*Verilen Görev A:*
Kayıtlarda "Nieuws (87, 2401)" içeren satırla açılıp "Вгору на рівень (189, 215)" içeren satırla kapanan bölümü, iki uç satır dahil ve yalnızca bu satırları, istekleriyle birlikte yeniden yazın; bunu yaparken yanıtlardaki koordinatların her sayısına 28 ekleyerek onları kaydırın ve resimleri yanıta almayın.

*Makale:*
■ ■ ■ ■

ÇEKİŞME Almanlar üzerinden Avrupa Birliği’ne yansıyor.
Güneyde yaşayan altı bin Alman için, Berlin Ankara’ya başvuruyor ve bir kilise yaptırmak istiyor. Ankara bu isteğe hayır diyor. Bunun üzerine Almanlar, onların kanalıyla da AB ayaklanıyor:
‘‘Sizin Avrupa’nın her yerinde binlerce caminiz var, sadece Almanya’da üç bin cami var, şimdi siz bize bir kilise için nasıl izin vermezsiniz?..’’
Mevzuat hazretleri efendim, mevzuat!.. Bizde bir İmar Yasası var. O yasadaki bir madde, ibadet yeri açısından ancak cami yapılmasına olanak tanıyor. Gerisine izin vermiyor. Bunu düzeltmek açısından, İmar Yasası’nda değişiklik öngörülüyor. Yasadan cami yapmak kaldırılıyor, yerine ibadet yeri sözcüğü ekleniyor.
Asıl önemlisi, bu değişiklik, Türkiye’nin AB’ye söz verdiği Altıncı Demokratikleşme Paketi içinde yer alıyor!.. Kim, hangi dine inanıyorsa, o dinin gereğini yerine getirmek için, camiye de, kiliseye de, sinagoga da gidebilir. Caminin yana sıra, kilise de yapılabilir, sinagog da. Ne var bunda?..

■ ■ ■ ■

*Görev Verileri:*
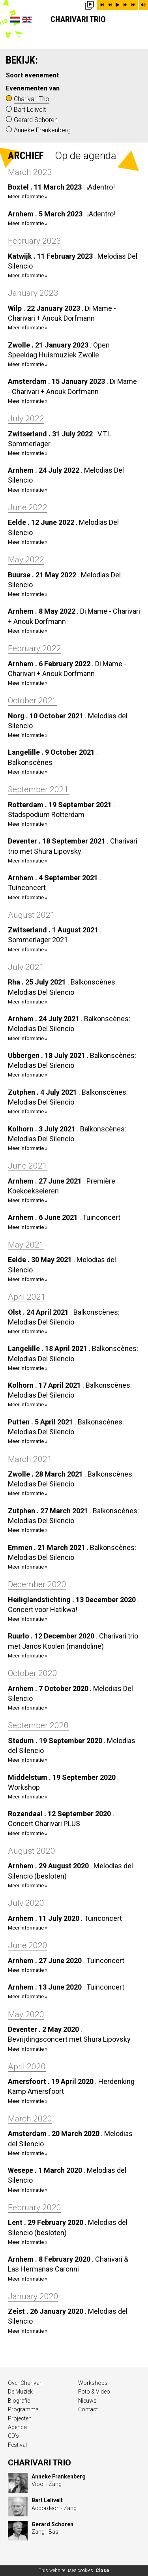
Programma (23, 2409)
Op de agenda (85, 156)
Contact (88, 2409)
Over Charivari (25, 2383)
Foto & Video (94, 2391)
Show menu (136, 24)
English (27, 20)
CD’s (13, 2436)
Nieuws (87, 2401)
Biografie (19, 2401)
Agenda (17, 2427)
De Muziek (20, 2391)
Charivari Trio (78, 19)
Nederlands (15, 20)
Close (102, 2570)
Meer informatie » (27, 196)
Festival (17, 2445)
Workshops (93, 2383)
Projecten (20, 2418)
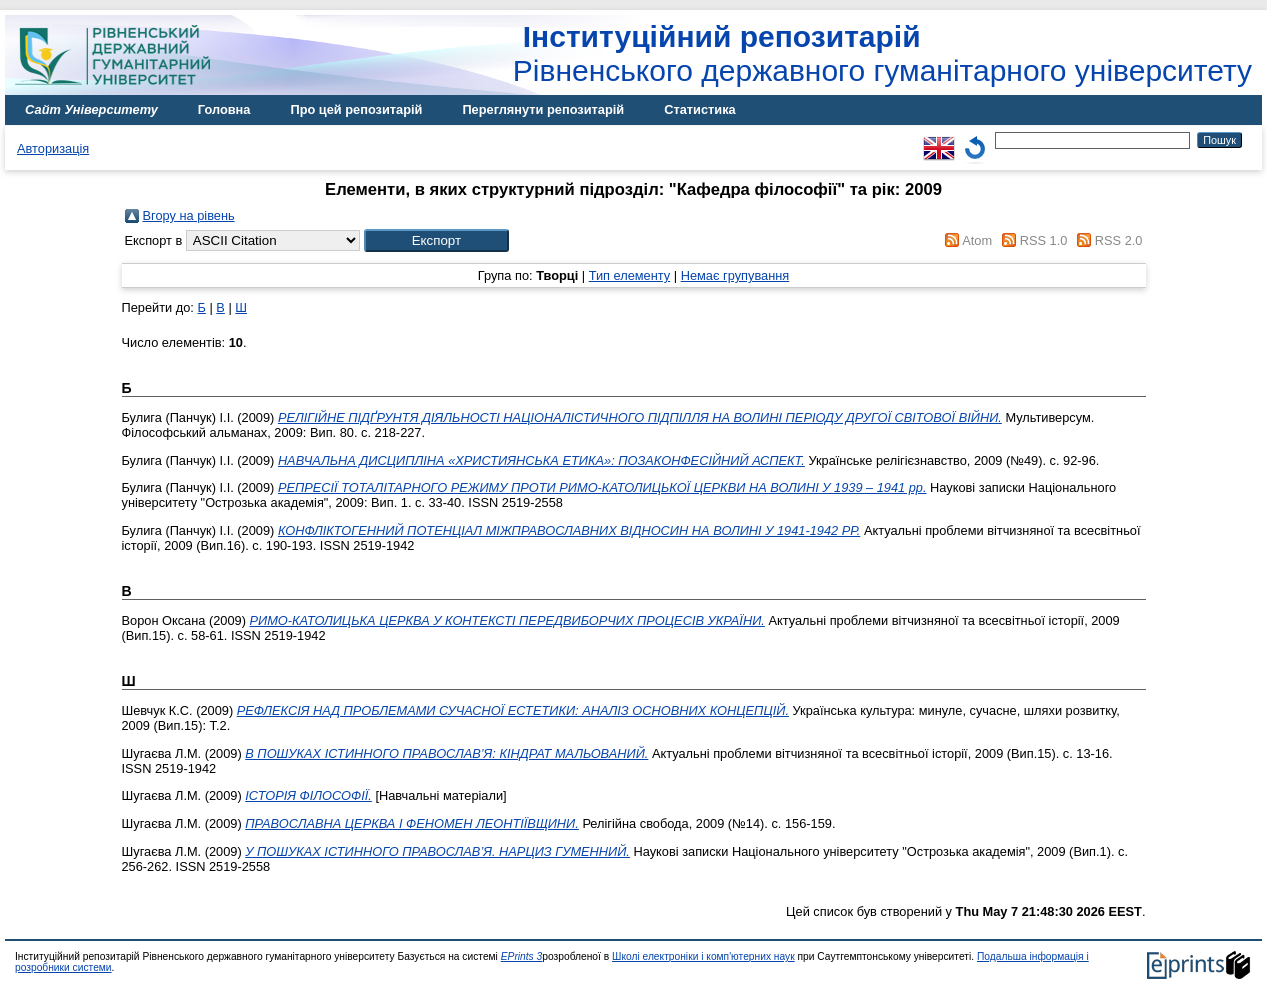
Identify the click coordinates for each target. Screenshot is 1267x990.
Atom (977, 240)
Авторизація (53, 148)
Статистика (700, 109)
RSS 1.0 (1044, 240)
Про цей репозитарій (356, 109)
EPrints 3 (522, 956)
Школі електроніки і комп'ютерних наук (703, 956)
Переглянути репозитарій (543, 109)
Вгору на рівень (189, 215)
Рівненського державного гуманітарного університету (882, 53)
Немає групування (735, 275)
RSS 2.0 (1119, 240)
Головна (224, 109)
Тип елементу (630, 275)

■ ■ ■ ■

*Verilen Görev B:*
Makalenin tamamını olduğu gibi yazdırın.

*Çözümlü Yanıt A:*
Nieuws (115, 2429)
Biografie (47, 2429)
Agenda (45, 2455)
De Muziek (48, 2419)
Charivari Trio (106, 47)
Nederlands (43, 48)
Close (130, 2598)
Meer informatie » (55, 224)
Festival (45, 2473)
Workshops (121, 2411)
Projecten (48, 2446)
Identify the click coordinates for each target. Screenshot is 1267x990.
Atom (1005, 268)
Авторизація (81, 176)
Статистика (728, 137)
RSS 1.0 (1072, 268)
Про цей репозитарій (384, 137)
EPrints 3 (550, 984)
Школі електроніки і комп'ютерних наук (731, 984)
Переглянути репозитарій (571, 137)
Вгору на рівень (217, 243)

*Çözümlü Yanıt B:*
ÇEKİŞME Almanlar üzerinden Avrupa Birliği’ne yansıyor.
Güneyde yaşayan altı bin Alman için, Berlin Ankara’ya başvuruyor ve bir kilise yaptırmak istiyor. Ankara bu isteğe hayır diyor. Bunun üzerine Almanlar, onların kanalıyla da AB ayaklanıyor:
‘‘Sizin Avrupa’nın her yerinde binlerce caminiz var, sadece Almanya’da üç bin cami var, şimdi siz bize bir kilise için nasıl izin vermezsiniz?..’’
Mevzuat hazretleri efendim, mevzuat!.. Bizde bir İmar Yasası var. O yasadaki bir madde, ibadet yeri açısından ancak cami yapılmasına olanak tanıyor. Gerisine izin vermiyor. Bunu düzeltmek açısından, İmar Yasası’nda değişiklik öngörülüyor. Yasadan cami yapmak kaldırılıyor, yerine ibadet yeri sözcüğü ekleniyor.
Asıl önemlisi, bu değişiklik, Türkiye’nin AB’ye söz verdiği Altıncı Demokratikleşme Paketi içinde yer alıyor!.. Kim, hangi dine inanıyorsa, o dinin gereğini yerine getirmek için, camiye de, kiliseye de, sinagoga da gidebilir. Caminin yana sıra, kilise de yapılabilir, sinagog da. Ne var bunda?..